“a campus atmosphere that is unwelcoming” … to men

It should be obvious to anyone who has attended almost any liberal arts college in the past 40 years that there is no War on Women on campuses.  Just the opposite is true; by almost all measures women have achieved numerical and political superiority on campus, yet the grievance studies and victim narrative continue as if nothing had changed.

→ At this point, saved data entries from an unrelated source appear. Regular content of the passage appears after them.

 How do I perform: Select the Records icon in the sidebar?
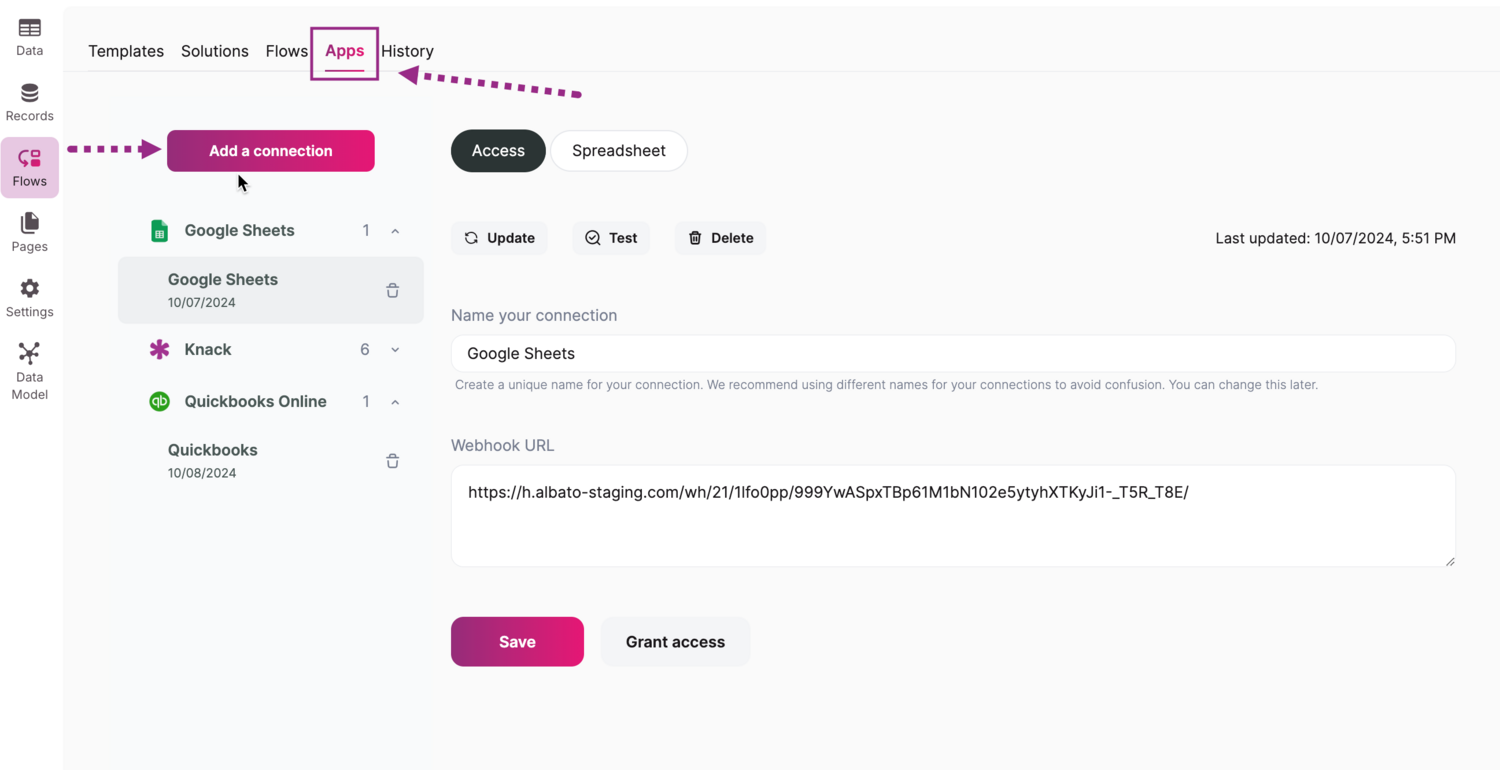[29, 100]
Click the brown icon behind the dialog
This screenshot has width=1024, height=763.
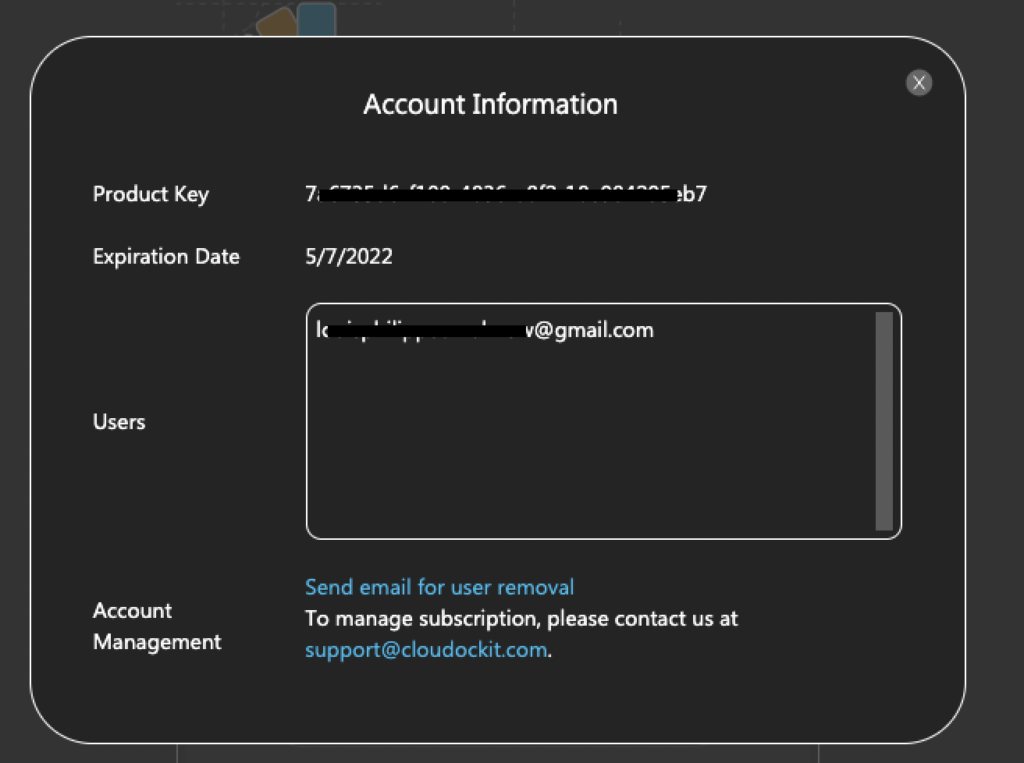pyautogui.click(x=278, y=23)
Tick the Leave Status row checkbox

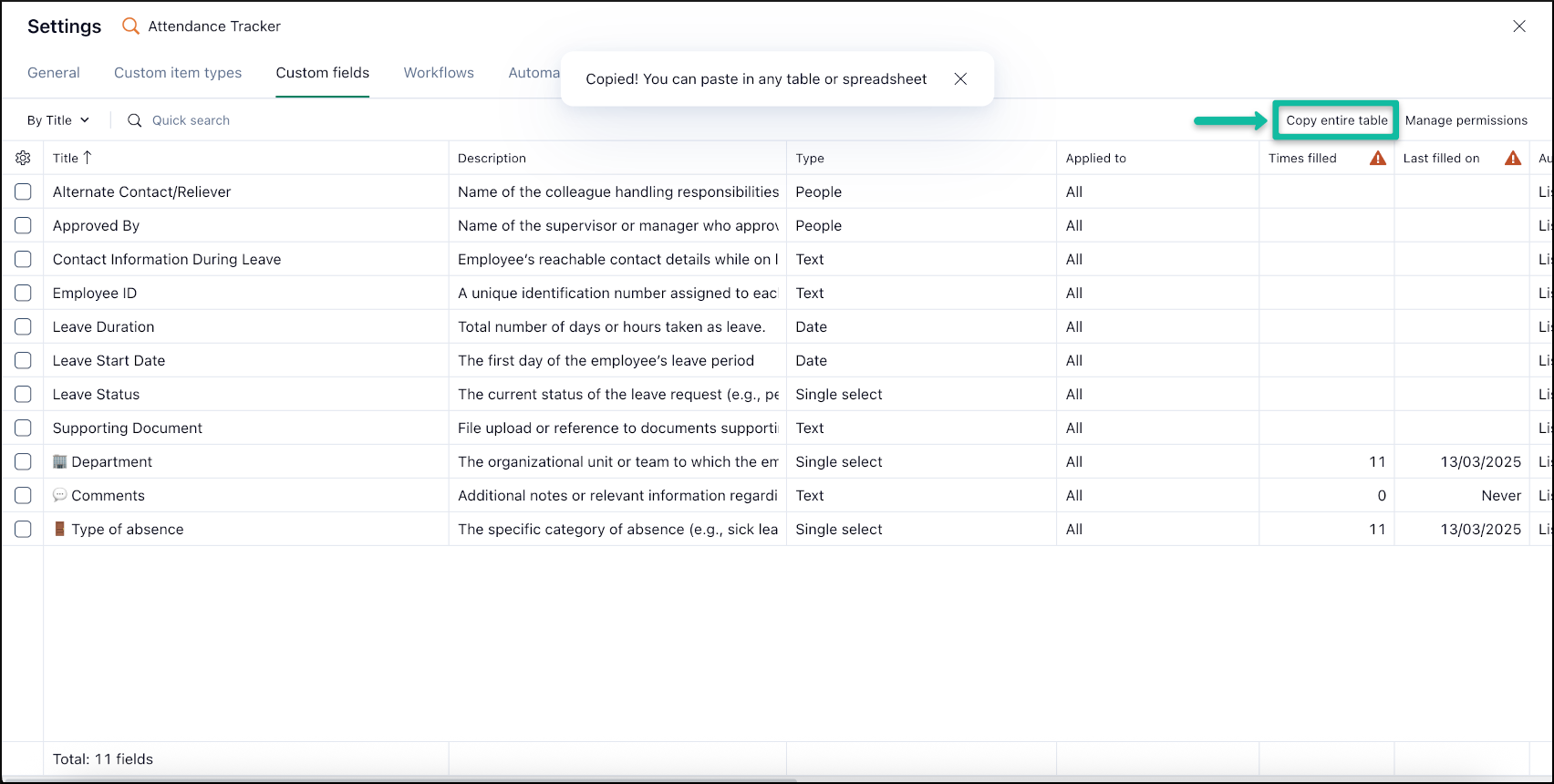(x=23, y=394)
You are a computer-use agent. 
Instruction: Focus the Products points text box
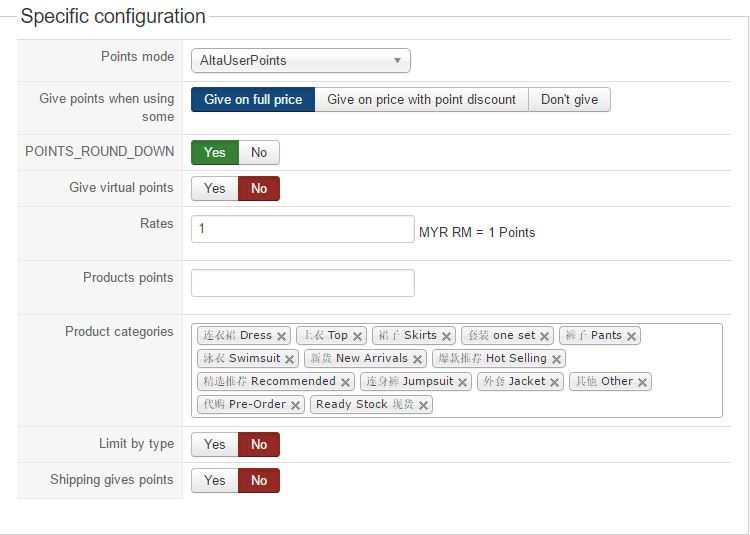[302, 283]
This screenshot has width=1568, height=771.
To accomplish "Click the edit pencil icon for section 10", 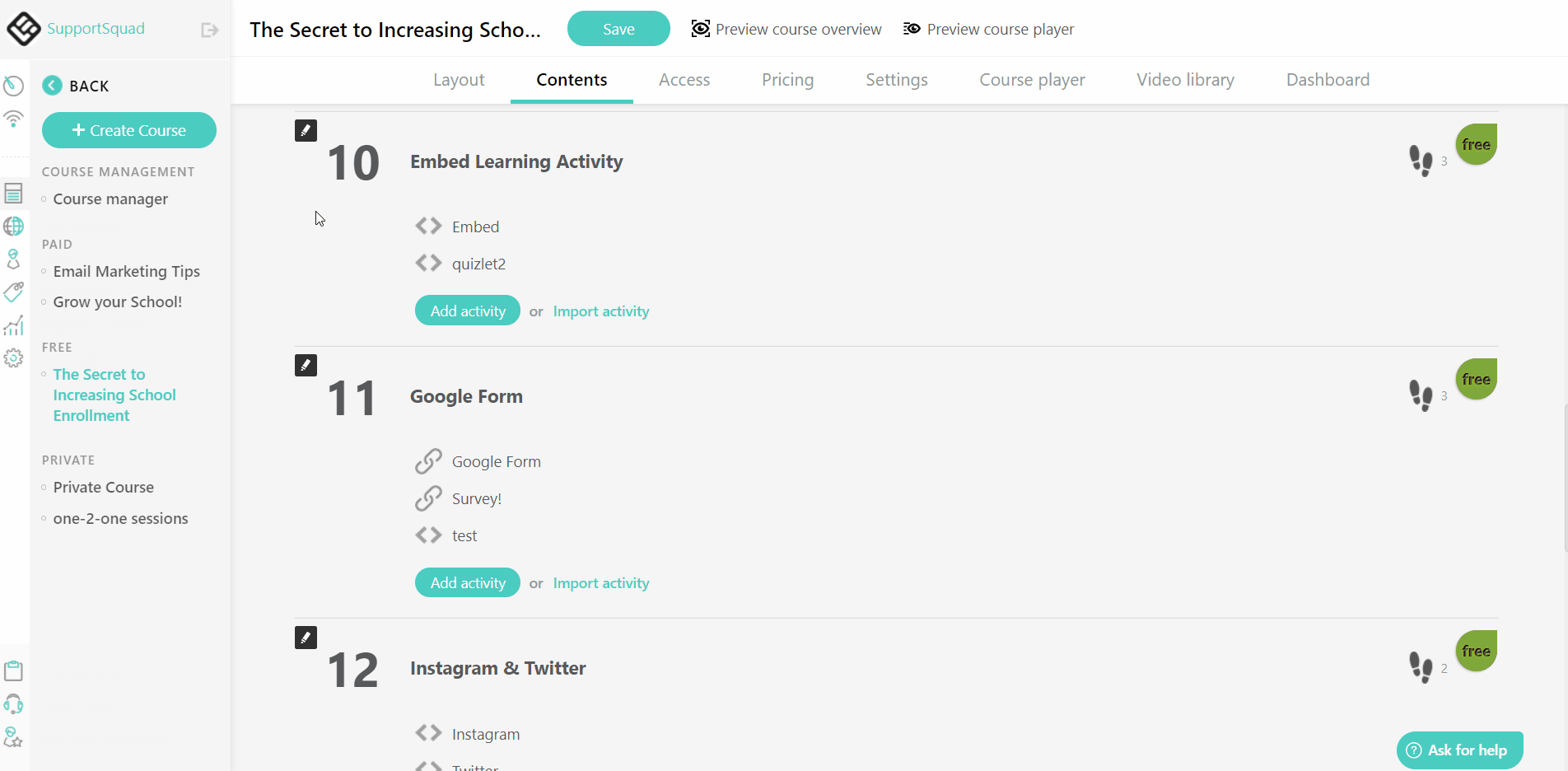I will pyautogui.click(x=306, y=130).
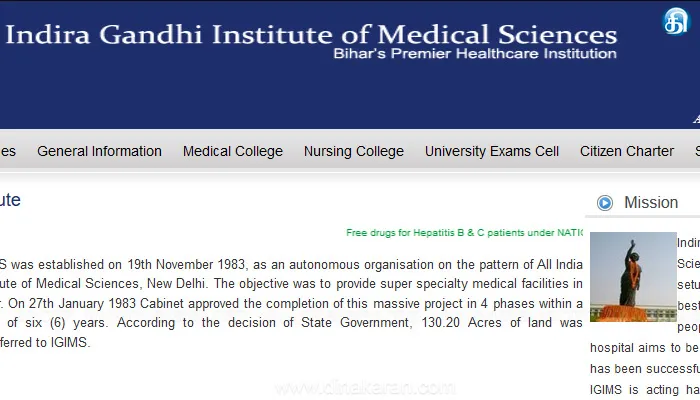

Jedediah Bila has an interesting interview with Dr. Miles Groth, a Professor in the Department of Psychology at Wagner College.  Read the full interview, here is an excerpt:

The major reasons young males are not matriculating is a campus atmosphere that is unwelcoming…. It is voiced by young men who enroll but may leave after several semesters: We do not feel welcomed. The environment is anti-male in many classrooms. Administrators, who are now for the most part women, are not interested in how active young men are in college life, with the exception of athletics. Lack of engagement of men in on-campus activities and organizations was one of the first signs of young men being turned off by college life….It is not just a matter of anecdotal reporting at one small liberal arts college. Classes other than those in Gender Studies—most notably in the social sciences but also in some of the humanities, including History—are also environments where young men are not taken seriously. Their views are considered to reflect a by-now mythic notion of male political privilege and so they are bypassed, given short shrift or even dismissed with sarcasm….Young males are reluctant to argue for pro-male positions because they have learned they will be dismissed as malignant, simply because they are pro-male. They soon learn that only pro-feminist and now often anti-male views are acceptable discourses in college classrooms. Beyond the classroom, the vast majority of gender-specific co-curricular programs and events are inspired by ideological pro-feminism.

Let me suggest that the narrative is not just on campus anymore.

Those steeped in its ways, both male and female, now run the Democratic message machine and use the same tactics in politics as they learned on campus.